Déjà Sven Moberg avait pris le contre-pied de la conception traditionnelle de l’enseignement selon laquelle les enfants étaient répartis en groupes formés selon leur intelligence, leurs dons, leurs ambitions, leur vocation intellectuelle et professionnelle. Il s’agissait là de procéder à une sélection dans le but d’orienter l’élite des élèves vers l’université ou les grandes écoles où, du reste, un contingentement strict garantissait aux étudiants le plein emploi dans la profession de leur choix. Ce système répondait aux besoins d’un milieu auquel importait de « servir » l’Etat et de respecter les règles et usages propres à la vie sociale de l’époque.

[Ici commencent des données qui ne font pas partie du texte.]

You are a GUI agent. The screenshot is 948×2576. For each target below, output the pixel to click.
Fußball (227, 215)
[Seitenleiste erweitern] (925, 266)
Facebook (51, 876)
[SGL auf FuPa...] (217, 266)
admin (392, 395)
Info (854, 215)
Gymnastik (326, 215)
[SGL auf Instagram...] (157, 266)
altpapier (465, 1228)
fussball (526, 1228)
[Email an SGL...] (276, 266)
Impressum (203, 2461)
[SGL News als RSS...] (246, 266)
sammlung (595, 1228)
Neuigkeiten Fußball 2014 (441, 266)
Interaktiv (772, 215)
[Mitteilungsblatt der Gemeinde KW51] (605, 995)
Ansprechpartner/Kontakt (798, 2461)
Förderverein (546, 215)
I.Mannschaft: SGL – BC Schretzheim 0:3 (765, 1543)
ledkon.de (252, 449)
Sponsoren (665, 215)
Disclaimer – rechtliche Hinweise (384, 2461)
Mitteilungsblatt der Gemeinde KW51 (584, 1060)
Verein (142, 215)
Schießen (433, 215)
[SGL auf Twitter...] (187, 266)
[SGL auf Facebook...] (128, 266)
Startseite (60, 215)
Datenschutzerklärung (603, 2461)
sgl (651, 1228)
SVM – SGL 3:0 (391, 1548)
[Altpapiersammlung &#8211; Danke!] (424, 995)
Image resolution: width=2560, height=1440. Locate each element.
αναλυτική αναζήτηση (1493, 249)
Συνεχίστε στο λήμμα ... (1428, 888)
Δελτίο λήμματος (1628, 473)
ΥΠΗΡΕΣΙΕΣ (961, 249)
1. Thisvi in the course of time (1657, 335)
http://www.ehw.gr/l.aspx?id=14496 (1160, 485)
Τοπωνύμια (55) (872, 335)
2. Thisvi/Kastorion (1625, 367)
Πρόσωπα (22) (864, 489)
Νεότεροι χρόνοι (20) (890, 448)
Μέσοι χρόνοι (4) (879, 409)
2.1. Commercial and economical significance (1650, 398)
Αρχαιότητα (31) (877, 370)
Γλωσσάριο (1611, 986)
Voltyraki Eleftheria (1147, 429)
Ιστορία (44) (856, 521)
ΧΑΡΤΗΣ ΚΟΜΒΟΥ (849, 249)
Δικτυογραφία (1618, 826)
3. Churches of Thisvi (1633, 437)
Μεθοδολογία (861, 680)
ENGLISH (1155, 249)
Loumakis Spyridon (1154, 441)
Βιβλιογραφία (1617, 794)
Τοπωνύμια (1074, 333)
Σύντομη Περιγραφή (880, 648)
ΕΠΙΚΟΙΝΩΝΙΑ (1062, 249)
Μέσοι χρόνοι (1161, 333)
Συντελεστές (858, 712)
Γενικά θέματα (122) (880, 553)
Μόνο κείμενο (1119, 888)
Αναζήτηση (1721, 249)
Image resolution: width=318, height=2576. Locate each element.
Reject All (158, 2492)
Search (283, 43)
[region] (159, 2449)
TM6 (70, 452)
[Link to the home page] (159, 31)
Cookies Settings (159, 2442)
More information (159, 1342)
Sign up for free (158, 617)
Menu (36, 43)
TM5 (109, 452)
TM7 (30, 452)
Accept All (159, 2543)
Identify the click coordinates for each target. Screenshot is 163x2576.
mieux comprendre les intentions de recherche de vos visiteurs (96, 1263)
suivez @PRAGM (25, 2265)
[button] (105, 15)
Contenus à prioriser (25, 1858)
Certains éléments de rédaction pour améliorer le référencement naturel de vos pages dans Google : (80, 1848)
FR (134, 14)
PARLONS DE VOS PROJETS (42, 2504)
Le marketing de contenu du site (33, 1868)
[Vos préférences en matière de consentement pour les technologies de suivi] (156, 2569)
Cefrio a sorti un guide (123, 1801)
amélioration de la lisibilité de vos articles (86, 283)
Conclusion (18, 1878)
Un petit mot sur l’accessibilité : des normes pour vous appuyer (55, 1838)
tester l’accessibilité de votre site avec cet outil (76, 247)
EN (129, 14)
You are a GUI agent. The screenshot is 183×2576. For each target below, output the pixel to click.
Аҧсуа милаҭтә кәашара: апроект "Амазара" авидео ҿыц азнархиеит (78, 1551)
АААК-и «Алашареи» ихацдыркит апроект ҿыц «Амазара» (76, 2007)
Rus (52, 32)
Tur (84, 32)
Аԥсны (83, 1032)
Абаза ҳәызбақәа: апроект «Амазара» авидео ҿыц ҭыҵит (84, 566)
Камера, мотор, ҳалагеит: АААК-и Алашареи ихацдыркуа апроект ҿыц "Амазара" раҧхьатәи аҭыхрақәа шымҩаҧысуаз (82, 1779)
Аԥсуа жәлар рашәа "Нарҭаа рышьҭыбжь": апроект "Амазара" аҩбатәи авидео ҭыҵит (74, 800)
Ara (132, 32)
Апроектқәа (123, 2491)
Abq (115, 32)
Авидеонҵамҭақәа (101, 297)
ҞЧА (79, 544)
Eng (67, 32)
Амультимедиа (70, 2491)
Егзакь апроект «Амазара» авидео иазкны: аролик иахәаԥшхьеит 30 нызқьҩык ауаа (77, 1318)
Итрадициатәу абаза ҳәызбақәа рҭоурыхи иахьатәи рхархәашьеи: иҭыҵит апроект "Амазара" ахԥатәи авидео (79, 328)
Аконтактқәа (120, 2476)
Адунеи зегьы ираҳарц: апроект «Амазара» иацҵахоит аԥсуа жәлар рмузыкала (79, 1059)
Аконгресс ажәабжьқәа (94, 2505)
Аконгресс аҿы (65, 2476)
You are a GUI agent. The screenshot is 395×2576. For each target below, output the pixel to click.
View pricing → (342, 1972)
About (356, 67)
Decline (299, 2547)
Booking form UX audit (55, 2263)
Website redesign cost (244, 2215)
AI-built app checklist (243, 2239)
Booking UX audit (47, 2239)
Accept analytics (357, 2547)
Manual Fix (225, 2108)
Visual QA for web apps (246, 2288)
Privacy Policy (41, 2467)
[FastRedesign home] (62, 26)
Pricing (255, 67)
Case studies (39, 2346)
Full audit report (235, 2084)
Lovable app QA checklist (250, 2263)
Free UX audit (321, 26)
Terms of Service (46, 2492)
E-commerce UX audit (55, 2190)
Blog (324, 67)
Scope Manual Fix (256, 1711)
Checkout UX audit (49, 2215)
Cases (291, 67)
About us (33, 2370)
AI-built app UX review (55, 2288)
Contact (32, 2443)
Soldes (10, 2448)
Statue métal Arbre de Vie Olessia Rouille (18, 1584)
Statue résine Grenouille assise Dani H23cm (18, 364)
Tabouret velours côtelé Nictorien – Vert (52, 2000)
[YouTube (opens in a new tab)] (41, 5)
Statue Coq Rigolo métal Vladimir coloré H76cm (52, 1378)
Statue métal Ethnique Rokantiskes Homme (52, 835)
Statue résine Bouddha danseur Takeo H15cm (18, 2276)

Désormais, il ne saurait plus en être ainsi puisque la guerre était déclarée à tout élitisme et que le critère fondamental de l’enseignement se trouvait devenir « l’utilité ». La société actuelle se partageant entre opprimés et oppresseurs, que serait-il utile d’enseigner aux opprimés ? Cette question, ce fut (‘UNESCO qui la posa universellement, mais plus encore le Conseil Œcuménique des Eglises pour lequel ce sont ces deux catégories d’individus qui « se partagent l’aujourd’hui de Dieu »[3]. Les « opprimés » constituent ce peuple immense, exploité et asservi sur toute la surface de la terre et maintenu dans son état de servage par l’éducation reçue, une éducation dont le seul but est d’obtenir la totale aliénation des masses. Leur libération ne se réalisera que lorsqu’elles prendront conscience de leur état, ce qui les mettra à même d’arracher aux « oppresseurs » la jouissance de ce monde, qui appartient au peuple et dont ils ont usurpé la possession à leur seul profit. La conscientisation des masses permet au peuple de devenir dans l’Etat une force capable de s’imposer politiquement, d’abord par la crainte, puis, si cela ne suffit pas, par la révolution.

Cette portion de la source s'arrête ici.